Downtown Champaign is home to many old buildings, built so long ago their construction history is nearly lost. On the corner of Walnut and Chester, Esquire Lounge stands as one of the oldest bars in town. Old pictures and antique maps of Champaign line the walls. Bob Osiek, co-owner, said they got tired of putting up beer signs so they decided to decorate with ephemera from the town instead. The bar is busy, and drinks and conversation flow, which is exactly what the owners want.
The building was a liquor store in the 1950’s, and became a bar when people stuck around after purchasing beer and started drinking and chatting with their friends at the end of the counter.

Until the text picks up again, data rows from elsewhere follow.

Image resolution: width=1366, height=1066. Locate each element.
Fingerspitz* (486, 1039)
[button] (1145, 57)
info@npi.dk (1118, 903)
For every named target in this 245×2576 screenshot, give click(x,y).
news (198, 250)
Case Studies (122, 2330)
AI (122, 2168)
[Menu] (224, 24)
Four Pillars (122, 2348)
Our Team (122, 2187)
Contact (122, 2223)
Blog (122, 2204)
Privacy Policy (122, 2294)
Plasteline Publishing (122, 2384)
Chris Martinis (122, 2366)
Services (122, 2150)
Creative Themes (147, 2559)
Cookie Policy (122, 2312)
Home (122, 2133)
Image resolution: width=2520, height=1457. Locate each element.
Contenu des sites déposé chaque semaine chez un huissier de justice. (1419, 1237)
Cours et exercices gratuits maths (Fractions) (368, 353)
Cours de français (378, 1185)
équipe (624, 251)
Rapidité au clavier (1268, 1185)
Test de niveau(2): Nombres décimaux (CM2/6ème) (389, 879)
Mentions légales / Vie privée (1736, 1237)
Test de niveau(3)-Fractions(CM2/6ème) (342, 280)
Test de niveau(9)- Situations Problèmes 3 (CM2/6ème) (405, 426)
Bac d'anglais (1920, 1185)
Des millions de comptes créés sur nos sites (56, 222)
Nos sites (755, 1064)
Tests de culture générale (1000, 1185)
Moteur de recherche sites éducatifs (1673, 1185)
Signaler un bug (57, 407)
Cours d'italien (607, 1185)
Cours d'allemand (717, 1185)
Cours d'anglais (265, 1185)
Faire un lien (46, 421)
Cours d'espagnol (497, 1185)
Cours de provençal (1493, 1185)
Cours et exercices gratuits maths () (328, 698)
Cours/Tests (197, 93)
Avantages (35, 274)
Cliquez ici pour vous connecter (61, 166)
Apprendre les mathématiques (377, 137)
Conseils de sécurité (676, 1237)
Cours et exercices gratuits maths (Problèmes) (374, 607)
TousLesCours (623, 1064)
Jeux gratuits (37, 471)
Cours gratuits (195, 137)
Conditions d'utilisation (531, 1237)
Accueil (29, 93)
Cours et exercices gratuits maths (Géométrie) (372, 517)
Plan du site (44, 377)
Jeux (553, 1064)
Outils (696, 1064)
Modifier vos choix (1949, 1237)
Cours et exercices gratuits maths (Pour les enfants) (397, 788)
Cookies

Esquire Lounge, as it is known today, officially opened in 1977, and has slowly flourished into a fixture of downtown Champaign.
Bob’s journey to opening Esquire was a winding one. He originally moved to the area in the 1970’s to attend the University of Illinois, and worked in bars during college. After graduation, he briefly left and worked on a salmon fishing boat, but decided this was not the career for him, so moved back and decided to do what he knew best–operate a bar. Esquire’s original focus was on the bar itself–according to Bob, “we didn’t know a lot about food. . .so we waded in carefully.” They eventually added food, and while the menu is not exhaustive, they have “quality ingredients and a quality selection.” Bob is also committed to providing a safe and comfortable place for people to socialize, and while Esquire may sell beers, burgers, liquor, and wine, what they really sell is the environment of friendship.
Bob reminisced that people leave Champaign only to come back and lament that there is no bar like Esquire anywhere else. Customers are not the only ones who feel this way. Employees are the face of the business–they make a point of knowing customers’ lives, and become so ingrained in Esquire’s culture that many of them have worked there for thirty years! Bob describes this commitment, saying “This is bigger than a business, it’s a community,” and hesitates to even call it work: “It’s not a job, it’s a way of life.”